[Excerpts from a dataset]
--------------------------------
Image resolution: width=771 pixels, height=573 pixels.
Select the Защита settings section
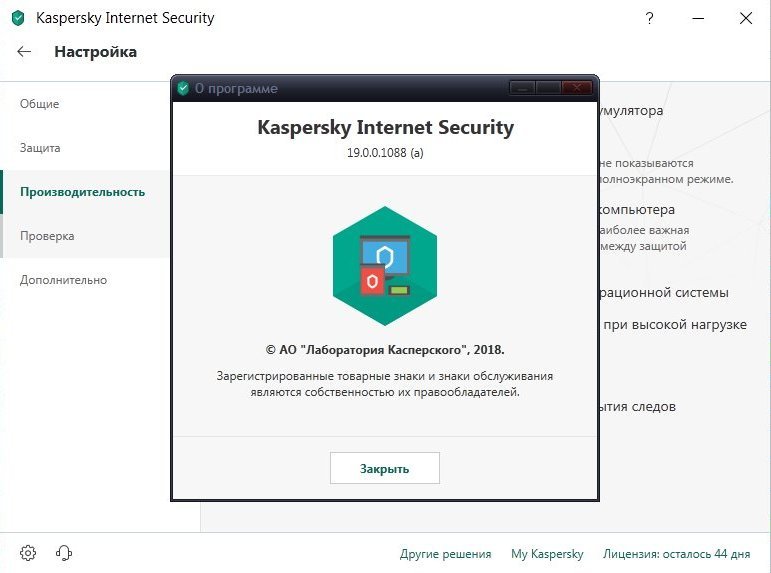[40, 148]
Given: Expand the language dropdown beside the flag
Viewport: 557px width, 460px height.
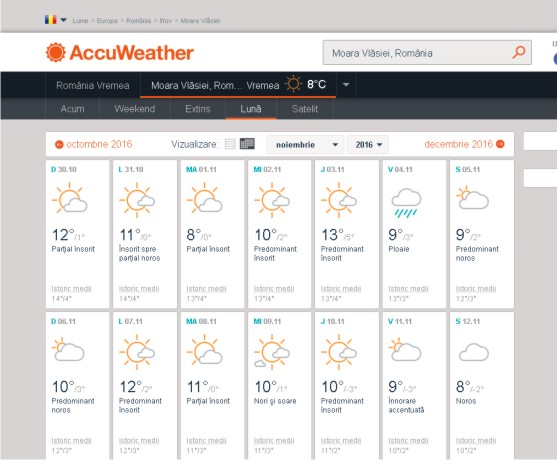Looking at the screenshot, I should (63, 20).
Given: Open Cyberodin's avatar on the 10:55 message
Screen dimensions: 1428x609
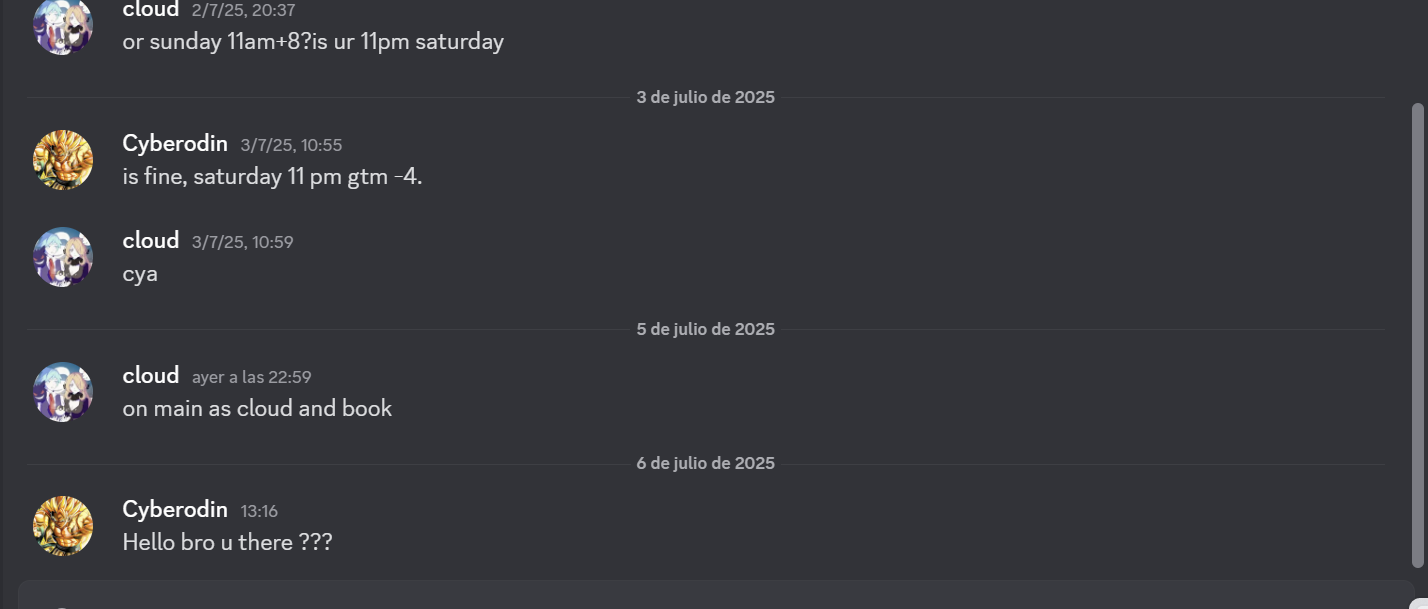Looking at the screenshot, I should (x=63, y=160).
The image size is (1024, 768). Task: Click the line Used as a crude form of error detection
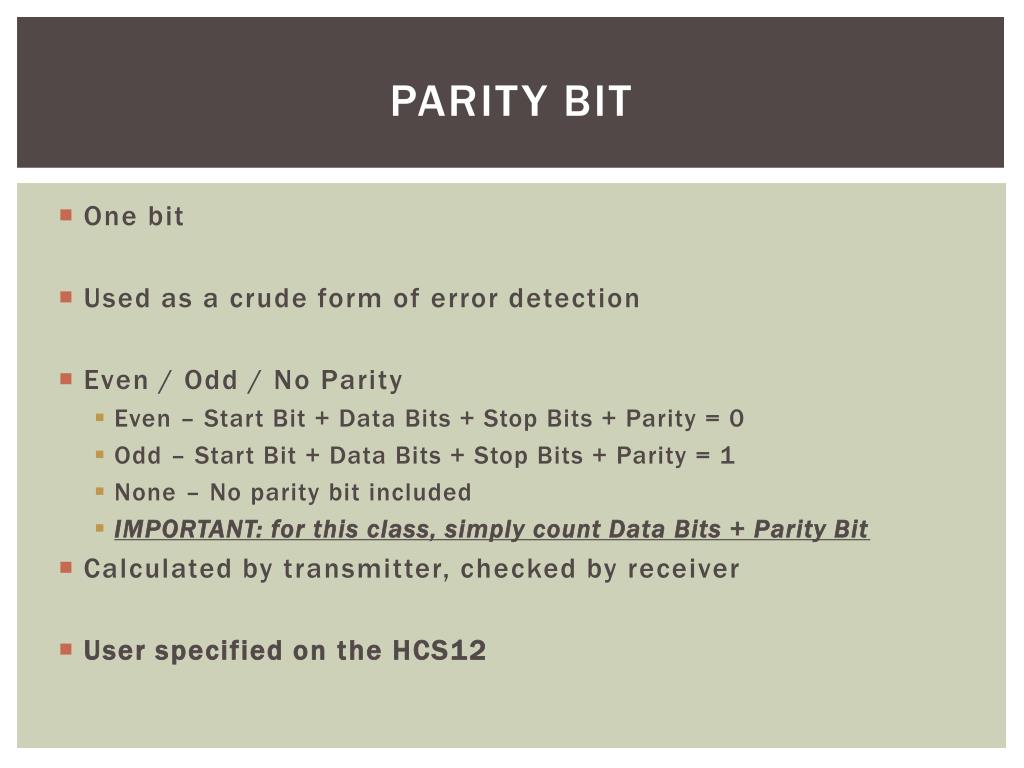(x=362, y=298)
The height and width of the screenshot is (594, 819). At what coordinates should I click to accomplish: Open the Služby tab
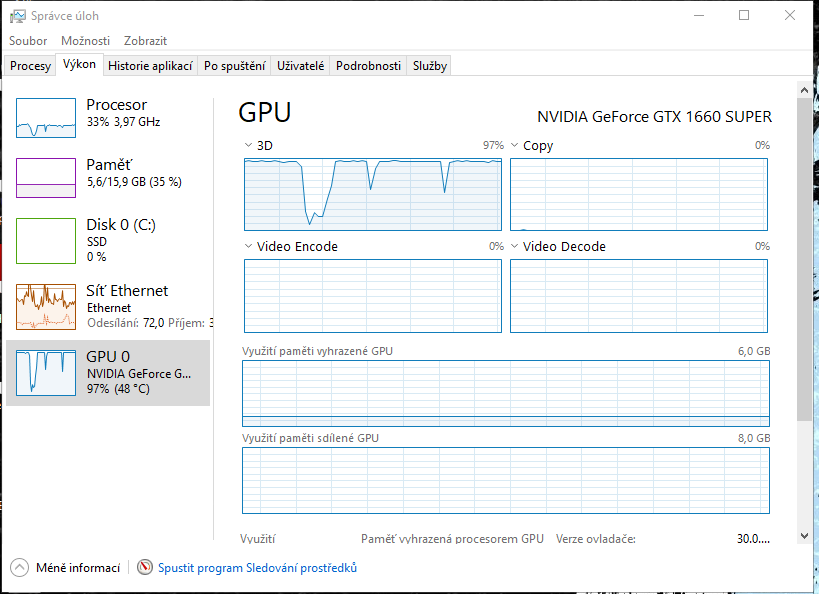coord(430,66)
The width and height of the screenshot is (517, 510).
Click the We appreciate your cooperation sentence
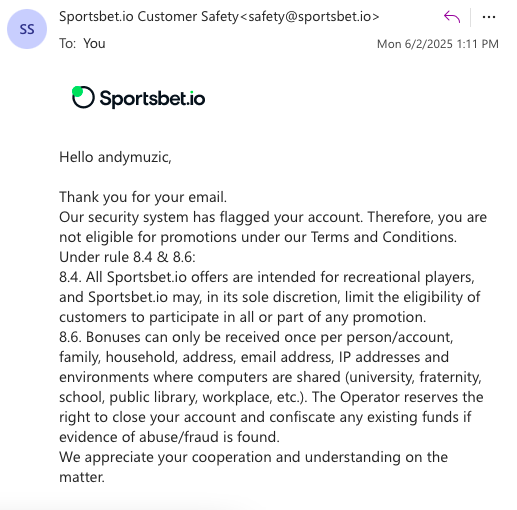(x=253, y=467)
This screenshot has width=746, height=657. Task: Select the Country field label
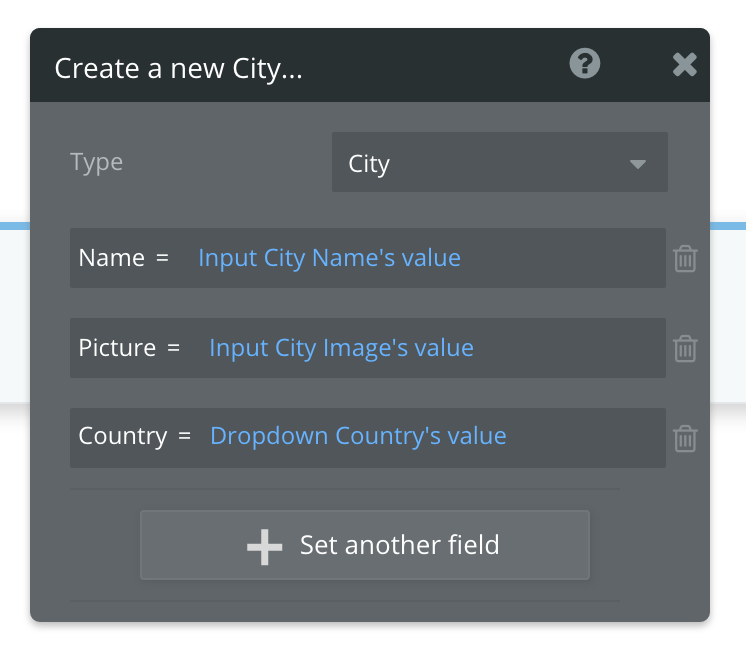click(x=122, y=437)
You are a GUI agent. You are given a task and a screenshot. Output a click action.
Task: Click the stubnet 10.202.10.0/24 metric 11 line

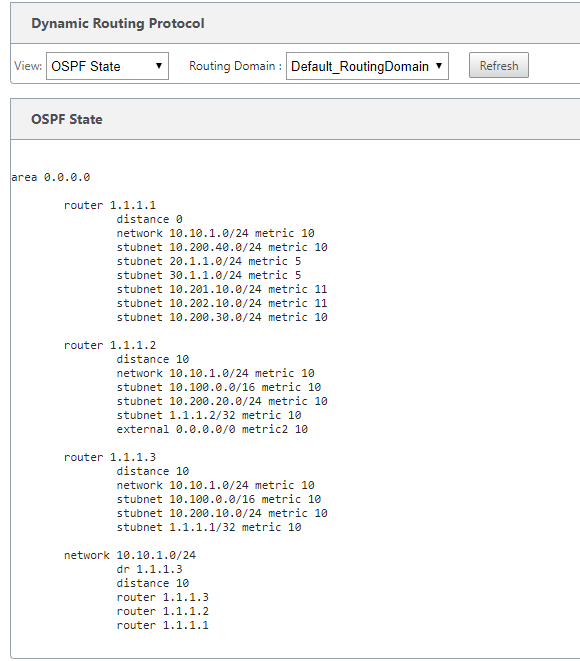[222, 303]
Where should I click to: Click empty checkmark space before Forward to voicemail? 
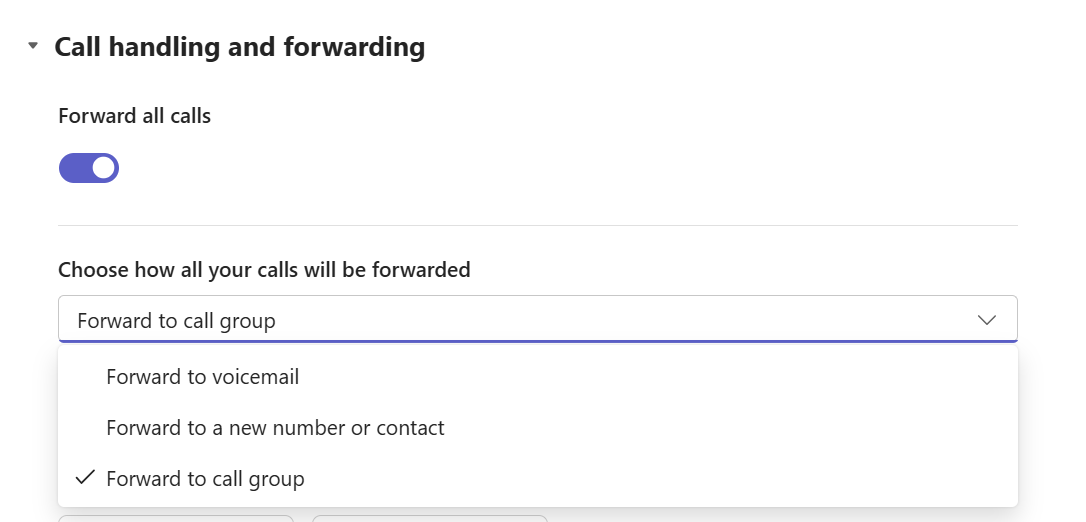(x=84, y=377)
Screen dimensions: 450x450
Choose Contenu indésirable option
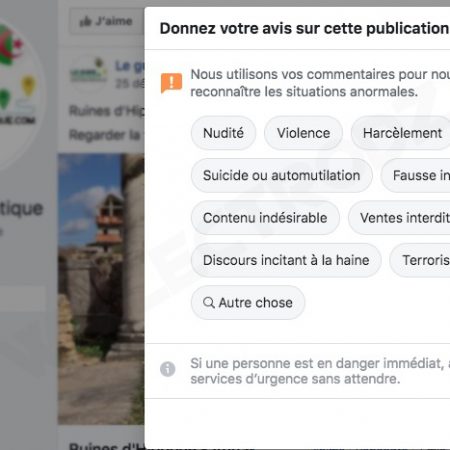tap(265, 218)
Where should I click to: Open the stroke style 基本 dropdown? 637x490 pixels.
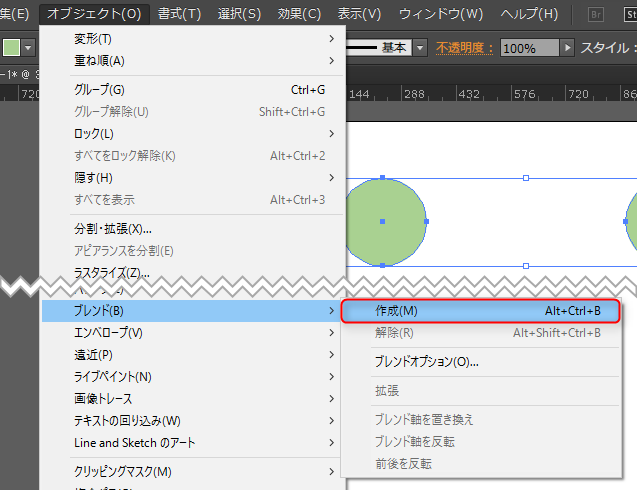click(x=420, y=48)
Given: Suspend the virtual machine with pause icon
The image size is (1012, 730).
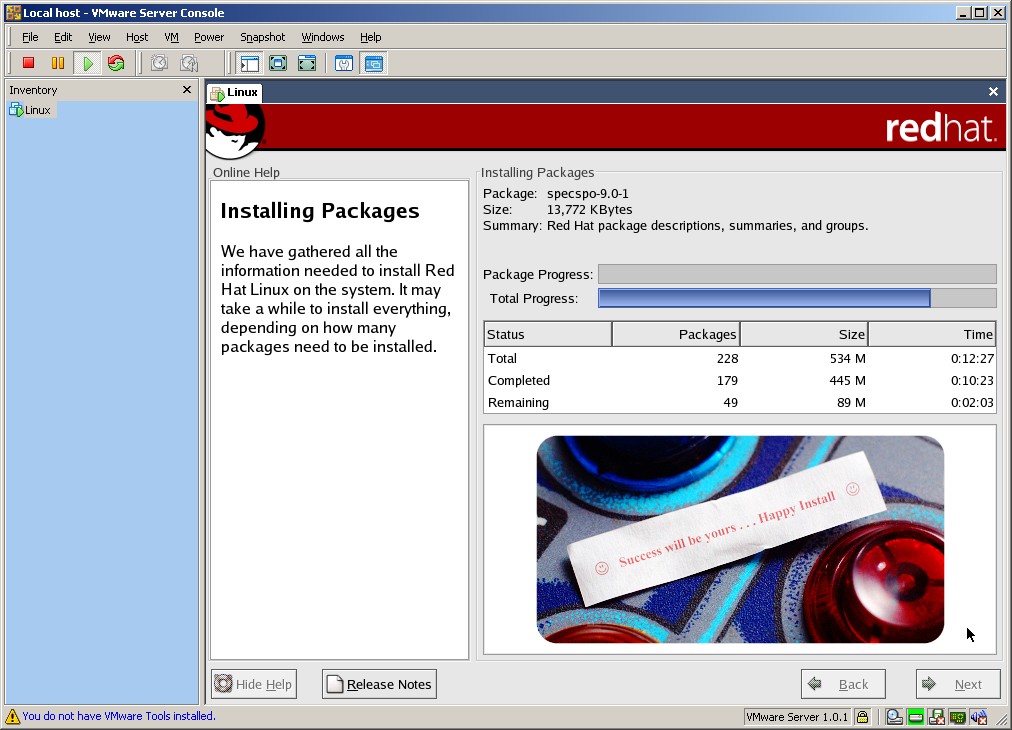Looking at the screenshot, I should [58, 63].
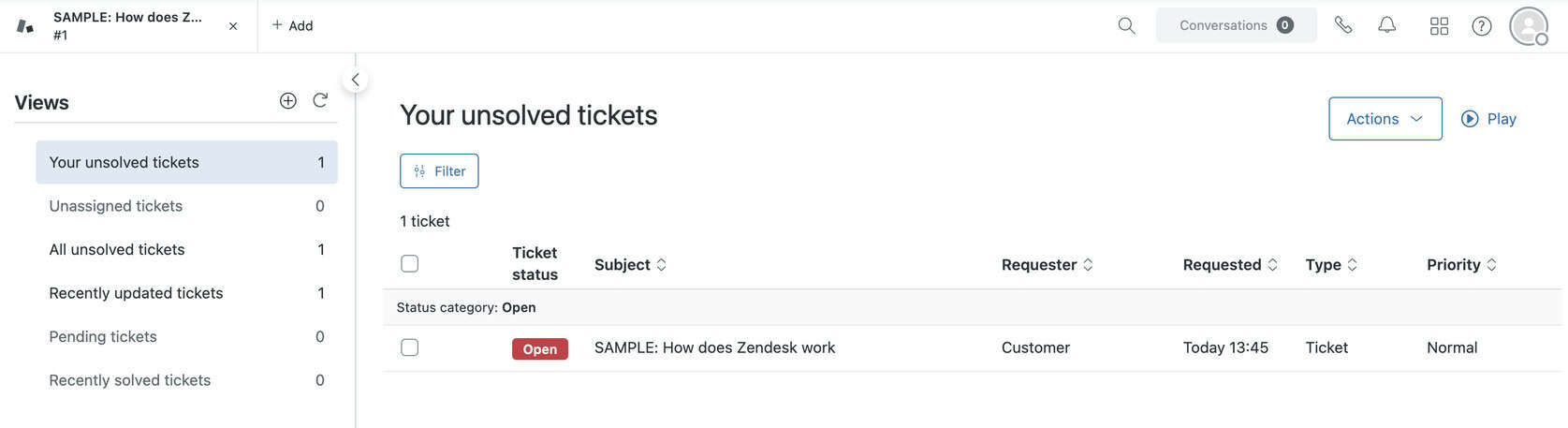This screenshot has height=428, width=1568.
Task: Open the user profile avatar
Action: coord(1528,26)
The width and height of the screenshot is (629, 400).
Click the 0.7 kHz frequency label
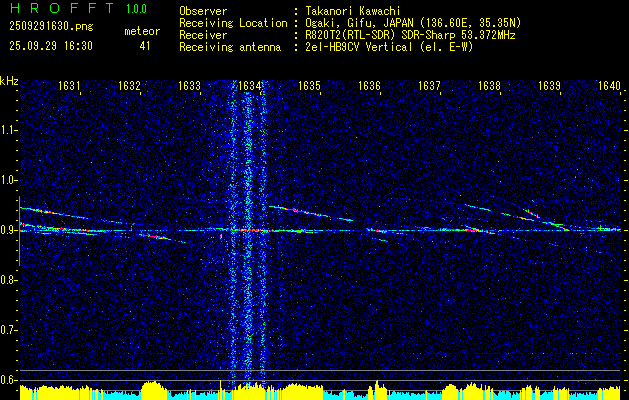tap(8, 330)
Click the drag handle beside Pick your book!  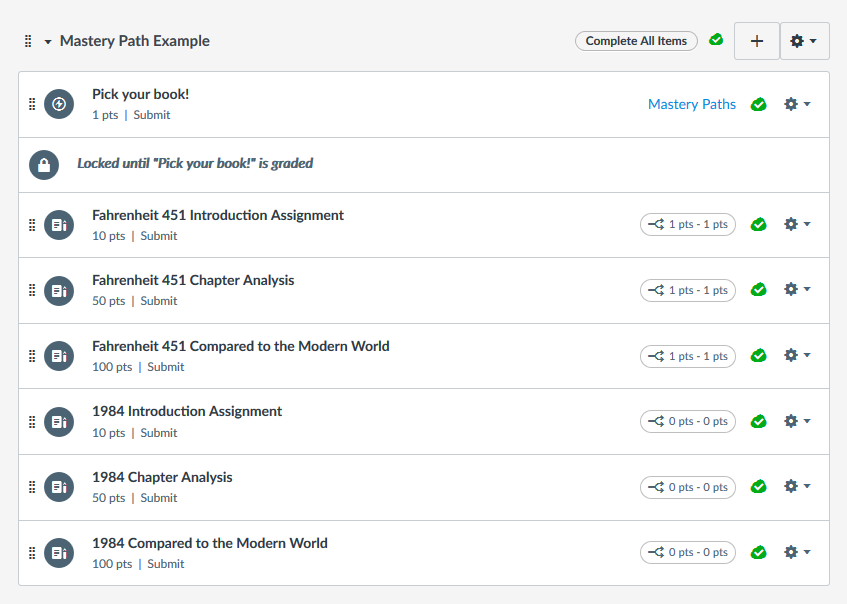pos(31,103)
--------------------------------
Every line above from the one with "Select the Защита settings section" down to the one with "Given: Open Cyberodin's" must be written out exactly, and no picture may appear.

Select the Защита settings section
[40, 148]
Given: Expand the language dropdown beside the flag
Viewport: 557px width, 460px height.
Looking at the screenshot, I should (63, 20).
Given: Open Cyberodin's avatar on the 10:55 message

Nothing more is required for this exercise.